Segment Open

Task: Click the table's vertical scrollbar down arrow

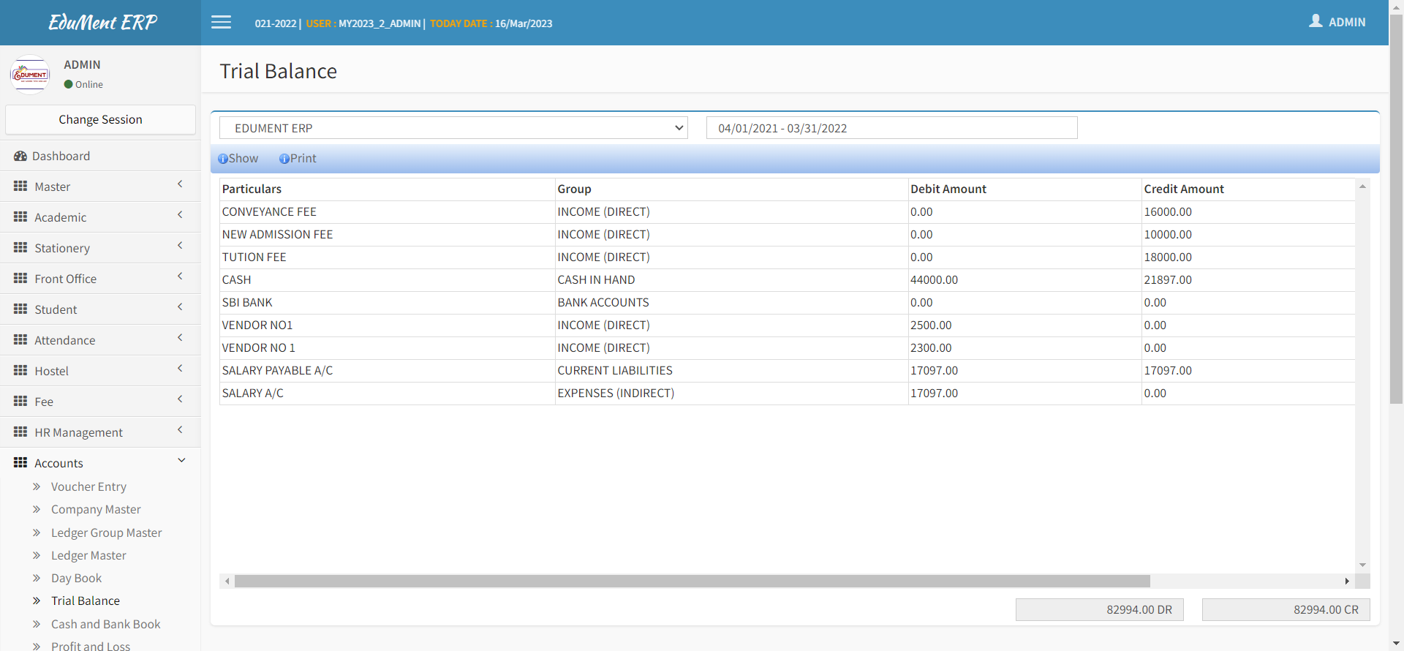Action: [1362, 565]
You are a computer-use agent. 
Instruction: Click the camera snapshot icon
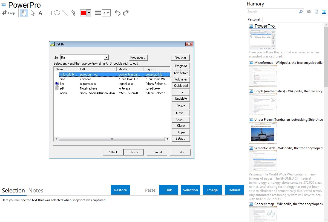309,12
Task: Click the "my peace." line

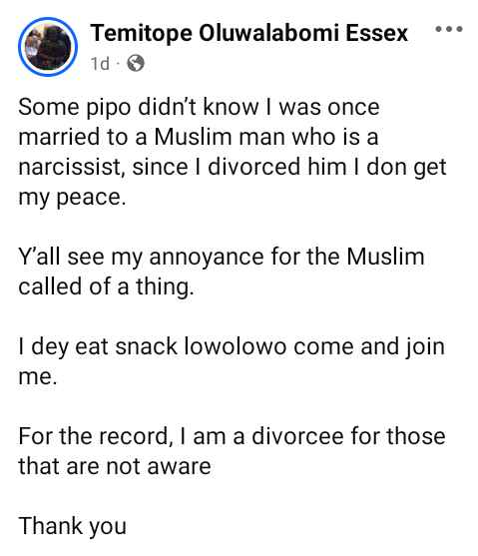Action: pos(72,198)
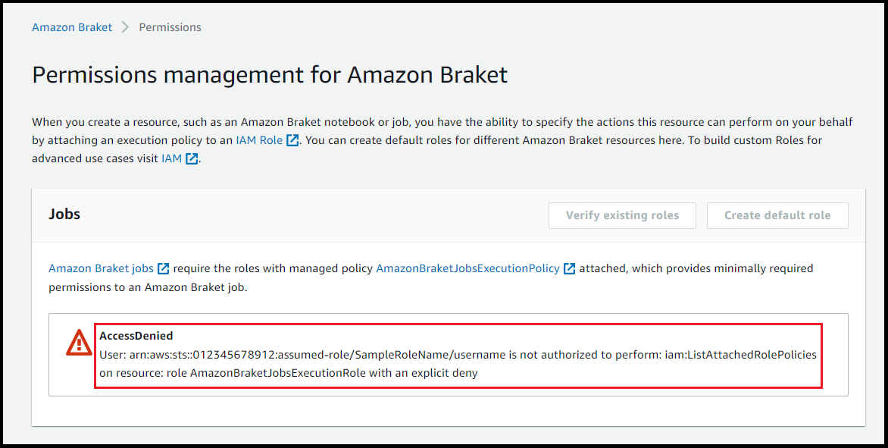Select the Permissions breadcrumb item
888x448 pixels.
[x=170, y=27]
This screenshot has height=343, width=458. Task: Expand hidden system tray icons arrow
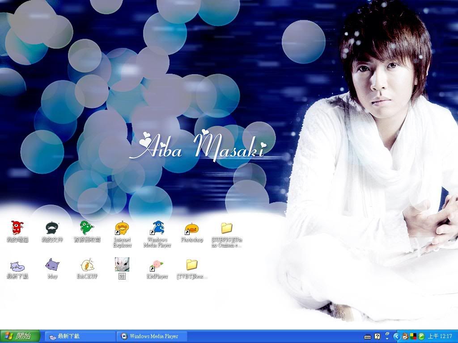coord(396,336)
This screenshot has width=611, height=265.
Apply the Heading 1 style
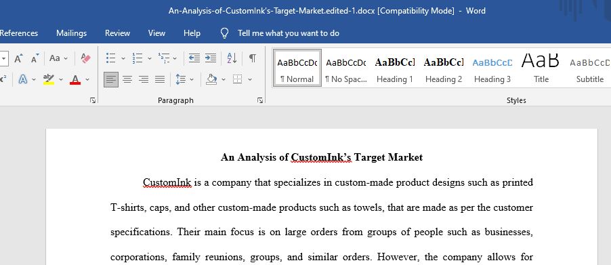(395, 68)
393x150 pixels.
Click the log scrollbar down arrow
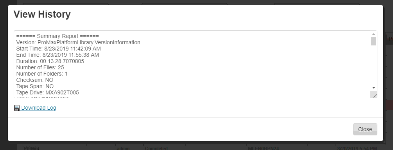pyautogui.click(x=373, y=88)
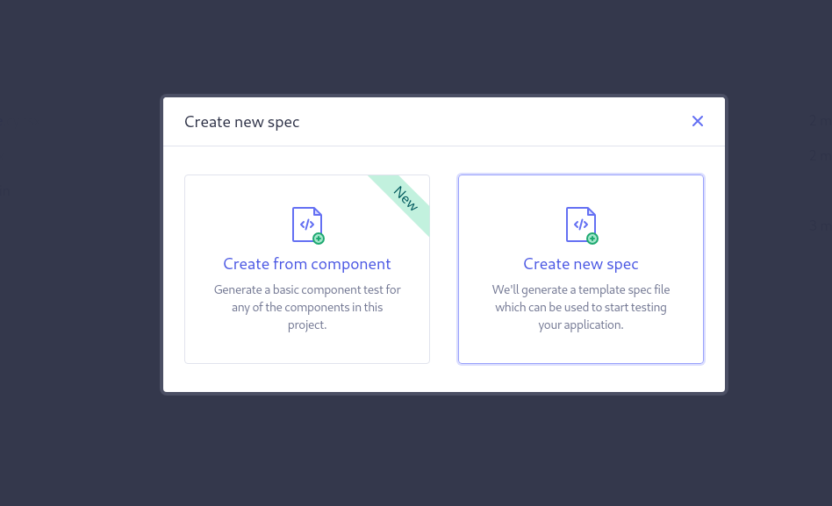Click the dialog header title text
The image size is (832, 506).
(242, 122)
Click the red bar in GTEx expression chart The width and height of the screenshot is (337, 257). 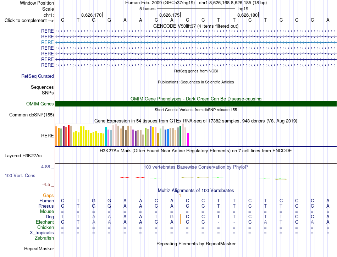click(68, 136)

Segment Closed

*ACTIVITY:*
Exactly as they appear, transcribe the lines from the top of the material above through the line with "393x150 pixels.". Omit any picture.

*THE ANSWER:*
Task: Click the table's vertical scrollbar down arrow

Action: [1362, 565]
You are a computer-use agent. 
Instruction: Click the camera snapshot icon
309,12
Task: Click the "my peace." line

Action: pos(72,198)
Select the Permissions breadcrumb item
888x448 pixels.
[x=170, y=27]
This screenshot has height=343, width=458. Task: Expand hidden system tray icons arrow
coord(396,336)
This screenshot has width=611, height=265.
Apply the Heading 1 style
(395, 68)
393x150 pixels.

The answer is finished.